Para o casal, demasiado absorvido um pelo outro para se aperceber do que os outros à sua volta sentiam e diziam, estes três meses em Livadia foram um interlúdio feliz de vida familiar, reconhecido abertamente pela primeira vez. No dia 16 de outubro, os cossacos da escolta do Czar realizam o seu desfile anual e Ekaterina apareceu ao lado do marido. Os espectadores ficaram surpreendidos ao verem que o filho de oito anos, Georgi, que ainda não tinha o estatuto de apelido de família, apareceu com o uniforme de cossaco, como se fosse um dos Grão-Duques. Os cortesãos ficaram chocados e preocupados com o futuro, com pena do Czar que lhes parecia estar completamente influenciado pela Princesa, mas para Alexandre e a sua nova família o outono foi um período de intensa felicidade, que nunca mais voltaria.

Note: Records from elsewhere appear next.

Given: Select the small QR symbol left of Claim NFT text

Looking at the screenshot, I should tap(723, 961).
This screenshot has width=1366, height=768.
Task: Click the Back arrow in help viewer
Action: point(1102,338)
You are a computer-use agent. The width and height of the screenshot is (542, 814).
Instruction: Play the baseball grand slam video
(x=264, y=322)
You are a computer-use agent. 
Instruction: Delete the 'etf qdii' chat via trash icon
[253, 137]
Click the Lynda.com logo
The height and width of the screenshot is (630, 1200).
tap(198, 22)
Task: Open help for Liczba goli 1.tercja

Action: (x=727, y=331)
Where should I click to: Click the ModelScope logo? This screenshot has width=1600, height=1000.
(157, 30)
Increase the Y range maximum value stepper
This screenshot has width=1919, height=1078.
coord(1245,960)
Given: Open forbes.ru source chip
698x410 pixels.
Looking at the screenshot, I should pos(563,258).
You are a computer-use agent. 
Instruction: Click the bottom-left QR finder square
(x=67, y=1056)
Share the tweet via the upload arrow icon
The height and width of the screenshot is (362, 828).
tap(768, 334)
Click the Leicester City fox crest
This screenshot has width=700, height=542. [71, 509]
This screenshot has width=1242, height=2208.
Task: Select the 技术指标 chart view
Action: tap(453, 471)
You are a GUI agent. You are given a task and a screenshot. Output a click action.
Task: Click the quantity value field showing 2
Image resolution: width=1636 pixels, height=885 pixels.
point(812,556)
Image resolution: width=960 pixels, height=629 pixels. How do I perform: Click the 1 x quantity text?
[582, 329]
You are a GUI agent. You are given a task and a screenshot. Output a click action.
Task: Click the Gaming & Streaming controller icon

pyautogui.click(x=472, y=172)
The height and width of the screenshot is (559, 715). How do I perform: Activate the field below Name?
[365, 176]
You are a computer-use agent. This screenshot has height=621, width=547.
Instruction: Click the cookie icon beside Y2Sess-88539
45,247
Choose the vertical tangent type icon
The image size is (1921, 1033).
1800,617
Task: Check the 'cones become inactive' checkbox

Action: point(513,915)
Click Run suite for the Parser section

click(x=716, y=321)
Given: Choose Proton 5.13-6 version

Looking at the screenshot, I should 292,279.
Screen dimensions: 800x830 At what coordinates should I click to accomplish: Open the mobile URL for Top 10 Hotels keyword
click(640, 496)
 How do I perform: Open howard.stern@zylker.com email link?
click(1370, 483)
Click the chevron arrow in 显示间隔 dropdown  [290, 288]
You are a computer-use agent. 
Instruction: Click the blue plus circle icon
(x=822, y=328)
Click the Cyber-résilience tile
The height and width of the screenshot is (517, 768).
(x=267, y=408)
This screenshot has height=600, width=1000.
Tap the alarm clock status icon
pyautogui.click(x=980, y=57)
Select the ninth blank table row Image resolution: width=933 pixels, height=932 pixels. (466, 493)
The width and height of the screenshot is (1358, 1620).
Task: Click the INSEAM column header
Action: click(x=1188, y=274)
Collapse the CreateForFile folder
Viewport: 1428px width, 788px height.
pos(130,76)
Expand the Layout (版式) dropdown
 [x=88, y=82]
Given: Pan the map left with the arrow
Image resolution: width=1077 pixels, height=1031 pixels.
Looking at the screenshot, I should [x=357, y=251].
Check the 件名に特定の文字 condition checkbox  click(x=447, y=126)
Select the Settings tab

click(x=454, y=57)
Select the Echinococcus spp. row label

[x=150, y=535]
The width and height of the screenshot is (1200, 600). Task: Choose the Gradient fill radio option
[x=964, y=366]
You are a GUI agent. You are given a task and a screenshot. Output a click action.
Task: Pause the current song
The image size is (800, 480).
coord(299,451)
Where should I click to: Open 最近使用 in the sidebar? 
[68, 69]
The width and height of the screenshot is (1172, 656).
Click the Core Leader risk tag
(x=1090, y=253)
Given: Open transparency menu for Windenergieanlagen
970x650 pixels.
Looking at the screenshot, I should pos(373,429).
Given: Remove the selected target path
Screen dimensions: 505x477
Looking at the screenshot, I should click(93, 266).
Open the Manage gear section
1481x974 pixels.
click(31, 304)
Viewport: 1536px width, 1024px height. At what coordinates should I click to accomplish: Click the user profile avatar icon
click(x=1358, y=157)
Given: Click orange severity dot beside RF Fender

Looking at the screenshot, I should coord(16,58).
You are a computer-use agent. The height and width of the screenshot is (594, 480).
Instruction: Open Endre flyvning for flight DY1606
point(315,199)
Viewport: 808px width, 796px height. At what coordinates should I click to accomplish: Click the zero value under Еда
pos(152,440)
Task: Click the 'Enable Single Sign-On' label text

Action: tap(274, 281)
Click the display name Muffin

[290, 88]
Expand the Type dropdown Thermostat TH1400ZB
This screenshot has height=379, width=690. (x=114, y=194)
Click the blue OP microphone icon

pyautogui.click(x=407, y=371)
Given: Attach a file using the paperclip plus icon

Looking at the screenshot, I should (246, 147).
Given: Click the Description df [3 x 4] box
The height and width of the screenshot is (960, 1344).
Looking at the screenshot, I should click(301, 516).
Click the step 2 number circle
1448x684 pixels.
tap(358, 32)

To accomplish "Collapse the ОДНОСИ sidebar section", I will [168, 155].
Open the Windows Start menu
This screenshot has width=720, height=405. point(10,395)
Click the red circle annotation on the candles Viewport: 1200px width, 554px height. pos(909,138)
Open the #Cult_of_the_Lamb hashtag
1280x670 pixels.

Após o seu assassinato, na primavera seguinte, Livadia passou para Alexandre III que fez a sua primeira visita à Crimeia como Czar no outono de 1884, com Maria Feodorovna e os seus filhos mais novos, Xénia, Miguel e Olga, viajando de Ialta a bordo do cruzador Yaroslavl. De Ialta dirigiram-se para Livadia, sem nunca preverem a situação embaraçosa que iriam encontrar. "Partimos para Livadia e para a casa do papá", escreveu o czar no seu diário, "onde demos de caras com a princesa Dolgorukaya e os seus filhos nos aposentos da mamã! Mal podia acreditar nos meus olhos e não conseguia compreender onde estava, principalmente porque Livadia é tão querida aos nossos corações e memórias! Cada coisinha aqui lembrava a nossa querida mamã! A Minny e eu estávamos completamente confusos e estupefactos. Não posso mesmo dizer que a nossa visita a Livadia tenha sido alegre ou agradável; o tempo arrastou-se e houve vários confrontos, mal-entendidos e explicações delicadas, mas no fim as coisas acabaram por correr pelo melhor e espero que agora não haja quaisquer mal-entendidos e que tudo continue como deve ser."
O encontro deve ter sido muito incómodo para ambas as partes uma vez que, depois disso, Ekaterina não voltou a aparecer em Livadia. Em 1892, vendeu Biuk Sarai.